Your Mac will restart once again and return to an out-of-the-box state. If you’re selling your MacBook or passing it off to someone else, leave it as-is so the next user can set the device up properly.
Erasing an older MacBook
If you tried to find the menus above and couldn’t manage to on your MacBook, you’re probably using a slightly older model that doesn’t have these easy-reset features. No problem — you can still erase all traces of yourself from your MacBook. It’s going to take a little extra effort. Here are a few tasks you’ll need to complete manually after backing up your files:
- Sign out of iTunes: If you’ve used iTunes to purchase anything, your account information is going to be stored there. In iTunes, find your “Account” menu > Authorizations > Deauthorize This Computer to sign out of iTunes.
- Sign out of iCloud: You’re also going to want to remove your iCloud account. Click the Apple icon in the upper left-hand corner of your screen, select System Preferences > Apple ID > Overview > Sign Out (toward the bottom of the window).
- Sign out of iMessage: Lastly, you should sign out of iMessage. Open up the Messages app > Messages > Preferences > iMessage > Sign Out.
Now it’s time to complete the reset of your MacBook.
- Restart your Mac. Immediately hold the “Command” and “R” keys to start up your laptop from macOS Recovery.
- If asked, choose a user profile you know the password for and enter it when prompted.
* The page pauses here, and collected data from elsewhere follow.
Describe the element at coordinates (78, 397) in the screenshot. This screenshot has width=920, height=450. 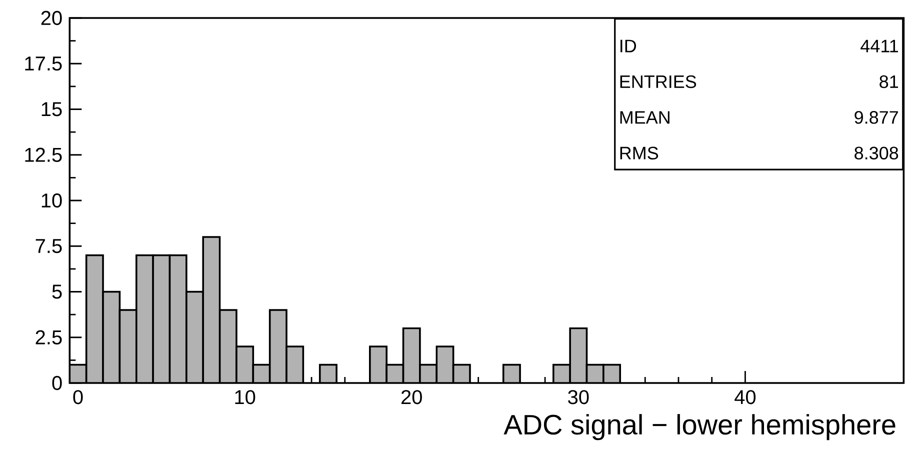
I see `x-tick-label: 0` at that location.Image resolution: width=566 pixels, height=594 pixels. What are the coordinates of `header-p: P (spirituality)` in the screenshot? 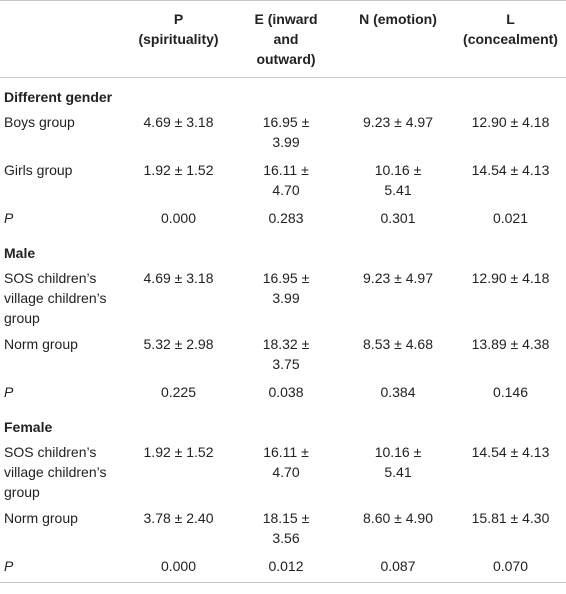 It's located at (178, 39).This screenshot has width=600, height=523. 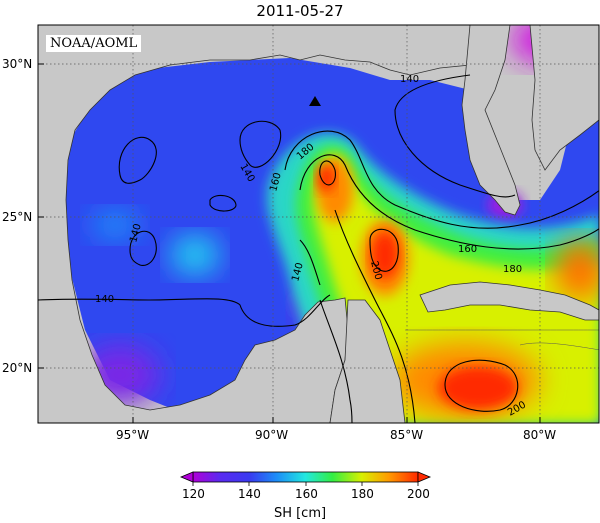 I want to click on contour-label: 200, so click(x=376, y=270).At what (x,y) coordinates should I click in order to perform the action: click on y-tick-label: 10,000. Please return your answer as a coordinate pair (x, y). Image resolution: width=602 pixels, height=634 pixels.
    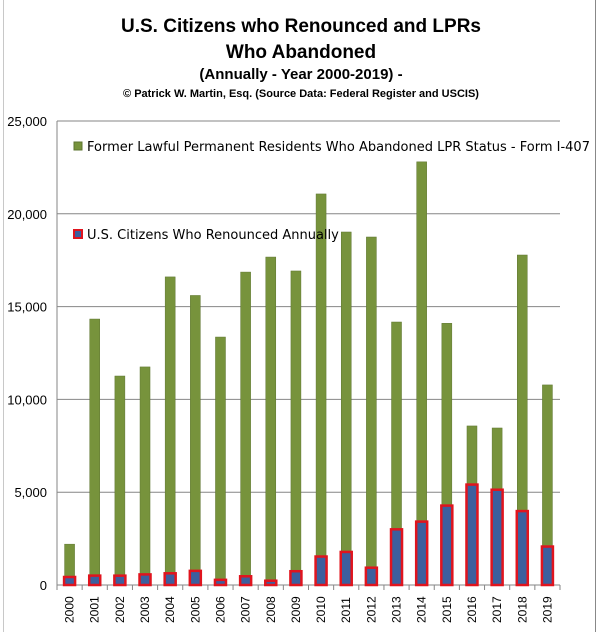
    Looking at the image, I should click on (27, 400).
- From the pop-up window, select “Disk Utility” and click “Continue.”
- From the left-hand sidebar, select “Macintosh HD.”
- Click the Erase button in the toolbar. You may be asked to type in “Macintosh HD” into the name form. The “Format” form should be left with whatever Disk Utility automatically recommends — it’ll be either “APFS” or “Mac OS Extended (Journaled).”
- Click “Erase.” This button could also read “Erase Volume Group.”
- If asked, enter your Apple ID and password.
- After the erasure is complete, select any other internal volumes in the sidebar, then click the delete volume (–) button in the toolbar to delete that volume.
- Quit Disk Utility to return to the Utilities window.